DOCUMENT SECTION:
------------------------------------------------------------------------

Fast-forward to July 15, 2008. A staffer for KPCW 91.9 FM, the Park City public radio station Feulner founded in 1980, was walking into the station just as Feulner was walking out. Feulner had just made an announcement that stunned the station staff and listening audience: He was leaving KPCW on sabbatical and might or might not return.

The staffer asked Feulner, “Well, what does that mean?”

“He just said something like, ‘That’s my last time on the air,’” former KPCW general manager Tina Quayle said. “Everybody’s mouths were just simply hanging open.”

It had been a tense few months around KPCW. Feulner had been negotiating his employment contract with the board of directors for the station’s licensee, Community Wireless, since April, after he had brought in a general manager the previous fall to take over some of his duties at the station. “I had promised my wife that I was going to go part-time and just do news—which is the reason I started the station in the first place,” Feulner said. “Frankly, I was tired of spending 90 percent of my time on personnel and fund-raising.”

Community Wireless board chairman Bill Mullen refused to explain where the negotiations with Feulner had broken down, describing it as a private personnel matter. But, Feulner said, the last contract the board had offered him stipulated that he not talk to the press about Community Wireless, KPCW, or Community Wireless’s former station in Salt Lake City, KCPW 88.3 FM. Feulner believes the board didn’t want him to disclose to the press disagreements he’d had with the board since turning day-today operations over to it in January. Since then, he’d butted heads with board members when he told them he disagreed with some of their decisions, he said.

“It didn’t have anything to do with money or anything to do with working hours or anything like that; in fact, they were offering me more money than what I’d asked for,” Feulner said. “It was just the notion of being gagged. I’d spent my life fighting for everybody else’s First Amendment rights. I just couldn’t handle that.” In his letter of resignation, Feulner told the board he wouldn’t talk to the press—but he has broken his silence partly because one member of the board (whom he wouldn’t name) made what he felt were inaccurate public statements.

Former board member David Simmons also cited “issues” between Feulner and the board over operations of KPCW, and of Salt Lake City station KCPW—which the licensee announced it would sell in February 2008. The board confirmed Feulner’s resignation in a statement issued two weeks after his final broadcast, but Mullen described the final sign-off itself as a resignation. However, Feulner said when he signed off the last time, he was still hopeful he would reach an agreement with the board and be back in six months.

Nine days after Feulner walked away from the microphone, the board issued a statement saying they had voted unanimously to abandon efforts Feulner began the previous fall to apply for broadcasting permits in several cities, including Moab and Nephi. Feulner said, when he heard that, he was dumbfounded. For one thing, computer problems kept the Federal Communications Commission from receiving the applications anyway, rendering moot any intentions the board had for them. Secondly, said Feulner, “I don’t know why you would want to give up on millions of dollars worth of free frequencies.”

------------------------------------------------------------------------

INSTRUCTIONS TO FOLLOW: Please answer from the passage on Feulner's exit from KPCW: in what year did he found the station?

DATA LINES:
------------------------------------------------------------------------

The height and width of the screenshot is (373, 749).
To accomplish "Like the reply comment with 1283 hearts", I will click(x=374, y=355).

------------------------------------------------------------------------

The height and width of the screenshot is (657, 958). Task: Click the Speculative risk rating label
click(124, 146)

------------------------------------------------------------------------

EXERCISE OUTPUT: 1980